I shall derive an asymptotic formula for large positive $x$. Using the hint in the comments, we obtain $$ \sum\limits_{n = 0}^\infty {\frac{{{\rm d}^n J_0 (2{\rm i}\sqrt x )}}{{{\rm d}x^n }}} = \sum\limits_{n = 0}^\infty {\frac{{{\rm d}^n I_0 (2\sqrt x )}}{{{\rm d}x^n }}} = \int_0^{ + \infty } {I_0 (2\sqrt {x + t} ){\rm e}^{ - t} {\rm d}t} $$ for $x>0$. The substitution $t=xs$ yields $$ \sum\limits_{n = 0}^\infty {\frac{{{\rm d}^n J_0 (2{\rm i}\sqrt x )}}{{{\rm d}x^n }}} = x\int_0^{ + \infty } {I_0 (2\sqrt{x}\sqrt {1 + s} ){\rm e}^{ - xs} {\rm d}s} . $$ Now we apply the asymptotics $$ I_0 (z) = \frac{{{\rm e}^z }}{{\sqrt {2\pi z} }}\left( {1 + \mathcal{O}\!\left( {\frac{1}{z}} \right)} \right), \quad z\to+\infty, $$ to derive \begin{align*} \int_0^{ + \infty } {I_0 (2\sqrt{x}\sqrt {1 + s} ){\rm e}^{ - xs} {\rm d}s} =\;& \frac{{x^{3/4} {\rm e}^{2\sqrt x } }}{{2\sqrt \pi }}\left( \int_0^{ + \infty } {{\rm e}^{ - xs + 2\sqrt{x}(\sqrt {1 + s} - 1)} \frac{{{\rm d}s}}{{(1 + s)^{1/4} }}}\right. \\ &+\left. \mathcal{O}\!\left( {\frac{1}{{x^{1/2} }}} \right)\int_0^{ + \infty } {{\rm e}^{ - xs + 2\sqrt{x}(\sqrt {1 + s} - 1)} \frac{{{\rm d}s}}{{(1 + s)^{3/4} }}} \right) \end{align*} as $x\to+\infty$. By Theorem $2.1$ of Chapter $9$ in F. W. J. Olver's book Asymptotics and Special Functions, we find $$ \int_0^{ + \infty } {{\rm e}^{ - xs + 2\sqrt{x}(\sqrt {1 + s} - 1)} \frac{{{\rm d}s}}{{(1 + s)^{k/4} }}} = \frac{1}{x} + \mathcal{O}\!\left( {\frac{1}{{x^{3/2} }}} \right),\quad k = 1,3 $$ as $x\to+\infty$. Therefore $$ \sum\limits_{n = 0}^\infty {\frac{{{\rm d}^n J_0 (2{\rm i}\sqrt x )}}{{{\rm d}x^n }}} = \frac{{{\rm e}^{2\sqrt x } }}{{2\sqrt \pi x^{1/4} }}\left( {1 + \mathcal{O}\!\left( {\frac{1}{{x^{1/2} }}} \right)} \right) $$ as $x\to+\infty$. Using more terms from the asymptotic expansion of the modified Bessel function and computing a more precise error term in Olver's theorem, the asymptotic result can be improved.
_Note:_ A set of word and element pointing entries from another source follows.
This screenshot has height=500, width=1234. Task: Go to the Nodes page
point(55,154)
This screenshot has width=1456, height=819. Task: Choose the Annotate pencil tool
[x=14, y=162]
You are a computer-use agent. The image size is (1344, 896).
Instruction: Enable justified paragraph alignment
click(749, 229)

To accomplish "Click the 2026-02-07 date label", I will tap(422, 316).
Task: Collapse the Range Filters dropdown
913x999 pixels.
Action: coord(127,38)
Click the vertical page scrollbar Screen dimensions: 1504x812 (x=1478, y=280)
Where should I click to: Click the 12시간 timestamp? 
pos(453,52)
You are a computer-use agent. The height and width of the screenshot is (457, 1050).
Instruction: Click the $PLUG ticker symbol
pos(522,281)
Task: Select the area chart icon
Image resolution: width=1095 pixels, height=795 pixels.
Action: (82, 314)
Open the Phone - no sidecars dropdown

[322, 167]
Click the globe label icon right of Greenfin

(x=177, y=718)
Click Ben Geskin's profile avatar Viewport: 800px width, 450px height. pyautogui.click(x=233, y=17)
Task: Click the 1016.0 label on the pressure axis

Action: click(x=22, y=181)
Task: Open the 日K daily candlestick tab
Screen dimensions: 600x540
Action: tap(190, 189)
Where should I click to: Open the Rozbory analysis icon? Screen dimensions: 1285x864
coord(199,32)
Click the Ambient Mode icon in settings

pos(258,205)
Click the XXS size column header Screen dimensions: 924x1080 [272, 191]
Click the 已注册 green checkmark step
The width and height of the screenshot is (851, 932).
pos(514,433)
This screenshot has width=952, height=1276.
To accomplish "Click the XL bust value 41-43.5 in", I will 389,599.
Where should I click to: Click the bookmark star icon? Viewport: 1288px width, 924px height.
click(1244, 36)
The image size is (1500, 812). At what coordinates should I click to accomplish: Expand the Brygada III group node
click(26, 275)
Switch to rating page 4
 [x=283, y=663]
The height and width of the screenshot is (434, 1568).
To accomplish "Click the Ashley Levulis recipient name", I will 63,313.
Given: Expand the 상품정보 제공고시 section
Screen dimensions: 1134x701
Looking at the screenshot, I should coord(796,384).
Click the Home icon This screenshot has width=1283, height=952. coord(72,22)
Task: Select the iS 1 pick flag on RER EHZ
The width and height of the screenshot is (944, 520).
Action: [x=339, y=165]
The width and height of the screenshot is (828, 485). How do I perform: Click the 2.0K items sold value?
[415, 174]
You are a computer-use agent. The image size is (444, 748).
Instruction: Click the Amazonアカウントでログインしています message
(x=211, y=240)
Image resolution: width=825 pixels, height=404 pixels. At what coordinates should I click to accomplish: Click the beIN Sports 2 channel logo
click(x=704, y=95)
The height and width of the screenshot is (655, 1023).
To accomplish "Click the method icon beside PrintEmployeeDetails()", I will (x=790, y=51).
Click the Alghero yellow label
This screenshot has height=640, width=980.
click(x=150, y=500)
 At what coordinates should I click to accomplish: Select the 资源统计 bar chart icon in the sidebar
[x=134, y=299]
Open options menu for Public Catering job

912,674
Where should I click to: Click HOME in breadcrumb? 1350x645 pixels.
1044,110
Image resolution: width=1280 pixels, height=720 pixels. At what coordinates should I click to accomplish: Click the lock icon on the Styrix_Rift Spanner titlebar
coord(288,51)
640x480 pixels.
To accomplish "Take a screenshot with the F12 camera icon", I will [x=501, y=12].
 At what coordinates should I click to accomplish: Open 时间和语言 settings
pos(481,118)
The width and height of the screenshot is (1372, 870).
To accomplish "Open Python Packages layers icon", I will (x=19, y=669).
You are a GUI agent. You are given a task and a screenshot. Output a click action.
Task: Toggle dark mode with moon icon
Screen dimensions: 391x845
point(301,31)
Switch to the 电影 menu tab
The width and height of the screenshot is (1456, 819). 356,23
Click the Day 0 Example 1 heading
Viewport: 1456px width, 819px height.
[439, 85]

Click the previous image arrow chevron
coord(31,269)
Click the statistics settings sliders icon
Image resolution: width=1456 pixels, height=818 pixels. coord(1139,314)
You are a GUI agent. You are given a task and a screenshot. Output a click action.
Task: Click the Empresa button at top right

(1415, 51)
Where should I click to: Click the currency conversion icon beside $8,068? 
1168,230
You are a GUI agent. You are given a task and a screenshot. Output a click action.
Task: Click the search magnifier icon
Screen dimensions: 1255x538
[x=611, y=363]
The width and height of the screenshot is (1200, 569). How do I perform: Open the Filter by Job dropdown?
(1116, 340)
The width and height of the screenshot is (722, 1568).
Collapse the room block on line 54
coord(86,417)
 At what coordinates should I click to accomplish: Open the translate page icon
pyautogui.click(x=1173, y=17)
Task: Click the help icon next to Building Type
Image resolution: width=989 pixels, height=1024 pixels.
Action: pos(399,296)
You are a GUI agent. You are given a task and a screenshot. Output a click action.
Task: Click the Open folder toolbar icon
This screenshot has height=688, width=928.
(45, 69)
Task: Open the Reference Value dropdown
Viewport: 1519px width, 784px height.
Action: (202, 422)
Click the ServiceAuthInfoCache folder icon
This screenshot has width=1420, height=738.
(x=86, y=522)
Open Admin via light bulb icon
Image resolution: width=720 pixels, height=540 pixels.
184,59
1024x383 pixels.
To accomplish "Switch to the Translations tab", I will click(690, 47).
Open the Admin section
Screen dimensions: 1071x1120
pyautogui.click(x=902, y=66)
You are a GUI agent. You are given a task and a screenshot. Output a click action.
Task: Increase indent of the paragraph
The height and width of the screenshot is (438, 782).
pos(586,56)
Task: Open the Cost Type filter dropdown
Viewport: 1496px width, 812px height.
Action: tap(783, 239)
Alternatively, we can repeatedly differentiate the asymptotic expansion of the modified Bessel function and formally sum the result. With either of these methods, it is found that $$ \sum\limits_{n = 0}^\infty {\frac{{{\rm d}^n J_0 (2{\rm i}\sqrt x )}}{{{\rm d}x^n }}} \sim \frac{{{\rm e}^{2\sqrt x } }}{{2\sqrt \pi x^{1/4} }}\left( 1 + \frac{{17}}{{16x^{1/2} }} + \frac{{425}}{{512x}} + \frac{{347}}{{8192x^{3/2} }}+\ldots\right) $$ as $x\to+\infty$.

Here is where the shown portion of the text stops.